"We have been advised by Boeing of an issue identified during laboratory testing. The software counter internal to the generator control units (GCUs) will overflow after 248 days of continuous power, causing GCU to go into failsafe mode. If the four main GCUs (associated with the engine mounted generators) were powered up at the same time, after 248 days of continuous power, all four GCUs will go into failsafe mode at the same time, resulting in a loss of all AC electrical power regardless of flight phase.
Wow, this is scary - especially the "regardless of flight phase" bit. I've done some research and it turns out that the probability is VERY low for a given aircraft to remain powered for 248 days in a row.

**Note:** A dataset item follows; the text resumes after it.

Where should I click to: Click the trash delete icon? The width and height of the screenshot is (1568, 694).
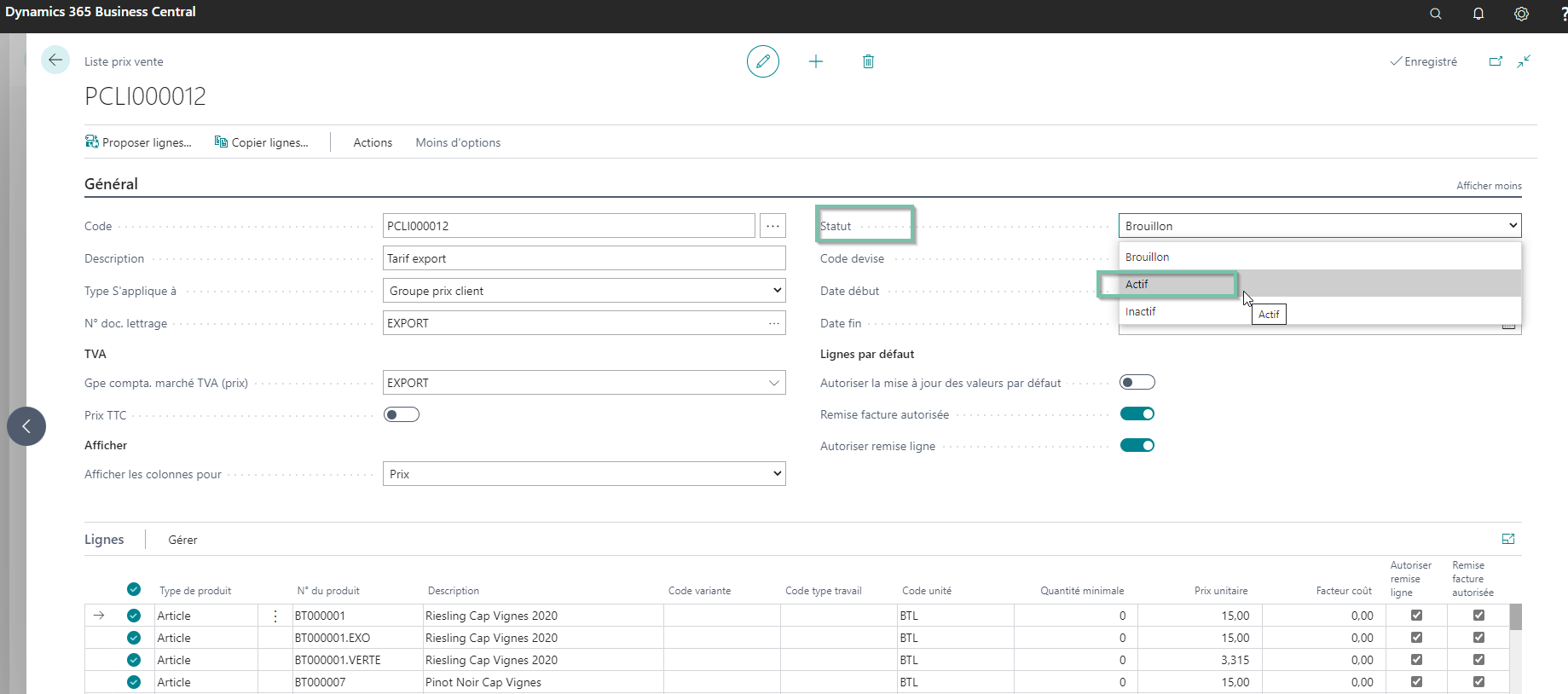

In the same document FAA (as an interim measure) adds a requirement:
This AD requires a repetitive maintenance task for electrical power deactivation
This essentially means - each plane must be periodically powered off (obviously with the frequency < 248 days). We all recognise this pattern - a periodic application restart or server reboot when dealing with the misbehaving applications (memory leaks etc)
In fact, there are several relevant and related to IT moments that caught my attention.
The "magic" 248 days number
A 32 bit signed (i.e. we can only use 31 bit) integer can store a maximum value of 2147483647.
2,147,483,647 / (24 hours*60 min*60 sec) = 24,855
Many sensors connected to the ARINC-429 bus have a 100Hz data sampling rate.
Dividing 24,855 by 100Hz we get 248.55 days needed to overflow this integer.
We have many examples in IT, where integer overflows cause all sorts of troubles (ranging from availability to security)
But I wanted to mention one issue that's worth keeping an eye on. Have you ever seen an error message like this?
Server: Msg 8115, Level 16, State 1, Line 1 Arithmetic overflow error converting IDENTITY to data type int. Arithmetic overflow occurred.
SQL Server will generate this error when it detects an IDENTITY column overflow.
I used to use a script that looked very similar to the one provided by Red-gate. Give it a go - who knows, you might be able to discover an identity column approaching the limit and prevent an outage.
If the four <redundant devices> were powered up at the same time...
This is another interesting issue. If we have N redundant devices but they all share the same common (time based) problem then there is a chance that the fault across all N devices will happen at the same time. This means that a fault will escalate to a system-wide failure (i.e. outage).
It is quite common in IT to implement a staggered approach when introducing changes (OS patches, code rollout etc) - "touching" all systems at the same time is not desirable.
There are certain events that bring application restarts and server reboots back in "sync". E.g.
- A predictable Patch Tuesday and default settings will result in many computers applying patches and rebooting around 3 AM (in a given time zone). Note: Microsoft decided to move away from the monthly cycle and release patches as they become available - this is a good move in my view.
- A vulnerability in a common library might force many systems administrators to patch affected software almost at the same time around the world. Plus SSL certificates might need to be reissued too - we've seen an April spike caused by Heartbleed
This is something that we usually don't think about when patching our systems. So take this into the consideration next time you apply patches to a multi-node cluster or a group of network devices operating in HA mode.